Montag, 9. Januar 2017
Ein Sumpf der Verzweiflung
Jeder Knochen meines Körpers schmerzte aber mein Rücken hatte gewonnen. Als ich die Augen öffnete und in einen grauen Himmel starrte wusste ich sofort, dass ich nichts wusste. Müde rappelte ich mich auf und setzte mich auf die Kante der Parkbank. Meine Nase brannte. Instinktiv strich ich mit meinen Fingern über meine Lippe. Getrocknetes Blut. Etwas durch die Nase zu ziehen war eine mehr als dumme Idee gewesen. Beim Sitzen spürte ich, dass sich etwas in meiner Gesäßtasche der Jeans befand, welche ich trug. Mein „Notfall-Handy“. Mit einem leichten Hauch von Hoffnung ließ ich das Display aufleuchten. Nichts. Keine Anrufe, keine Nachricht. Keiner aus meiner Familie vermisste mich. Enttäuscht aber auch ernüchtert steckte ich das Handy wieder in meine Jeanstasche und stand auf.

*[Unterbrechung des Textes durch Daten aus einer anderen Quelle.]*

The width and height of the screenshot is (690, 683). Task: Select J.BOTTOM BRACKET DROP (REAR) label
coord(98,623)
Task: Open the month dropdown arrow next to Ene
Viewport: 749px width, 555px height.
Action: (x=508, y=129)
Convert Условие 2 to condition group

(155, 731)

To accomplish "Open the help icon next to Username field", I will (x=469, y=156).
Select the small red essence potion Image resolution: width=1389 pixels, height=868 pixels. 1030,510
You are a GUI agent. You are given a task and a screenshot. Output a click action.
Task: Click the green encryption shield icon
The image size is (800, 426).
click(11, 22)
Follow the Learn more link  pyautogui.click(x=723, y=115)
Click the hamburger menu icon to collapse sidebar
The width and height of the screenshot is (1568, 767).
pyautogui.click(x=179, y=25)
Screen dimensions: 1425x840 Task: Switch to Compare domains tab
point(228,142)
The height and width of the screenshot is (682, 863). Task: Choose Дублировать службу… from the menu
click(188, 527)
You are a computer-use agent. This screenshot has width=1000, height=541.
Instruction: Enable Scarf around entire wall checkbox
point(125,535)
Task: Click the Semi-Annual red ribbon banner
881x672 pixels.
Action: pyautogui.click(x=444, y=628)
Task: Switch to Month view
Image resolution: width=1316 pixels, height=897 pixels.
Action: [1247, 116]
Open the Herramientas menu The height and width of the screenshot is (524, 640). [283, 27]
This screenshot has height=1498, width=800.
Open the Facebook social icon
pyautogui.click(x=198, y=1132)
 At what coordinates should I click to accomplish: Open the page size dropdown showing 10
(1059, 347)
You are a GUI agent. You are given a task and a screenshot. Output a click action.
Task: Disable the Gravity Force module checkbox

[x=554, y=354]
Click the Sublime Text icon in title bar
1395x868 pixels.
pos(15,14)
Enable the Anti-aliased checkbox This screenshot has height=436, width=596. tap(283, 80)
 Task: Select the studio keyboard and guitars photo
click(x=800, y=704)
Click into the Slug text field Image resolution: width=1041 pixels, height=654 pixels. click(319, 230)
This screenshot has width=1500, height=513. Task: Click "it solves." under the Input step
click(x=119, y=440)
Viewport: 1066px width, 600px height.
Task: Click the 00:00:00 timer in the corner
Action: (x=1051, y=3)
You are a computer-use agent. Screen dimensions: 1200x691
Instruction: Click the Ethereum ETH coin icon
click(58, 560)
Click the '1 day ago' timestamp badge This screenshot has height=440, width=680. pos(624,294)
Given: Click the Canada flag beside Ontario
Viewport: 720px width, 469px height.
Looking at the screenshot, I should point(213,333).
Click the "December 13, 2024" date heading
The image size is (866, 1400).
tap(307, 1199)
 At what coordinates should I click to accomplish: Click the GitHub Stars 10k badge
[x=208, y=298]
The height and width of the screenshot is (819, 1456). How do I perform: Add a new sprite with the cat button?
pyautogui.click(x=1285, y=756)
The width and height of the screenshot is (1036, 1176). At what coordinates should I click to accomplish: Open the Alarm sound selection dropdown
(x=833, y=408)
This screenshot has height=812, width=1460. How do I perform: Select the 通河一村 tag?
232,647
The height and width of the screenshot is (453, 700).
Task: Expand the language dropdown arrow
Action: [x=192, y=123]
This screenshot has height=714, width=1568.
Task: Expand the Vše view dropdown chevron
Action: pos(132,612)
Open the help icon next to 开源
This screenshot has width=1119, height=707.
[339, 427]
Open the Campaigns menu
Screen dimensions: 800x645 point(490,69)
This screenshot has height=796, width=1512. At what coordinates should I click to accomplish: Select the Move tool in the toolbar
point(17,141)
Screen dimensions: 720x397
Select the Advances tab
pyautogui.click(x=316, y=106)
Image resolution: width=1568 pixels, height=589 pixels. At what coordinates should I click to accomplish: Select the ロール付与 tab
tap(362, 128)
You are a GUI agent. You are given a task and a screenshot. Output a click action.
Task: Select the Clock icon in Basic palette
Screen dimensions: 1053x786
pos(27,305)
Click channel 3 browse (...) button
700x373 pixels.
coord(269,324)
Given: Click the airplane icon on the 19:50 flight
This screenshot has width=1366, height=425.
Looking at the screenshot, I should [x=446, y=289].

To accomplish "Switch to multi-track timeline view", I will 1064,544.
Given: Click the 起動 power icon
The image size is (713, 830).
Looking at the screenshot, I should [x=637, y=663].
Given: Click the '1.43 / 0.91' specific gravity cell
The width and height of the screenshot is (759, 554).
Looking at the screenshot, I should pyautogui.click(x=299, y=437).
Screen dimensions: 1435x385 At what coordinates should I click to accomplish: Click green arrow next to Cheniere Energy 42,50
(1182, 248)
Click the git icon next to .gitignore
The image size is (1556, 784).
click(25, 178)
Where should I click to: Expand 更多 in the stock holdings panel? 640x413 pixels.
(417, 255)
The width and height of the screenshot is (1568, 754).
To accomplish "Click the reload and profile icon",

Erst da bemerkte ich, wie schwindelig mir war.
Taumelnd bahnte ich mir einen Weg durch den Park, der zu dieser frühen Morgenstunde komplett leer war. Zum Glück war es nicht so kalt, weil ich nur einen kaputten Kapuzenpulli trug. Nachdem ich mich neben einem Busch übergeben hatte, fand ich den Weg aus dem Park und begab mich in Richtung Siedlung. Ich ging die schmalen Straßen entlang, bis ich seine Wohnung sah. Hatte ich eine Wahl? Zu der Zeit war es mir nicht bewusst. Jemand packte mich von hinten an meinem Oberarm und presste mich gegen eine kalte Hauswand. Kürsad funkelte mich wütend an. Seine braunen Augen erschienen dadurch fast schwarz. „Wo zum Teufel warst du?!“, fauchte er aufgebracht. Tja, wenn ich das wüsste. Eine Party mit Henry war eine Garantie für einen Hang-over. „Du hattest nur eine Aufgabe! Du solltest nur den Stoff besorgen und mir bringen! Stattdessen feierst du mit dem Idioten?!“, fuhr er mich weiter an. Dabei roch ich seine starke Alkohol-Fahne. Von wegen, er durfte das also. „Du stinkst auch, wie eine Kneipe“, stellte ich frech fest. Da fiel es mir plötzlich ein und ich wusste, was in meiner anderen Jeanstasche war. Grade als ich danach greifen wollte, verpasste Kürsad mir eine, sodass meine Wange glühte. „Was ich mache ist meine Sache“, knurrte er danach. Typisch, seine Sache.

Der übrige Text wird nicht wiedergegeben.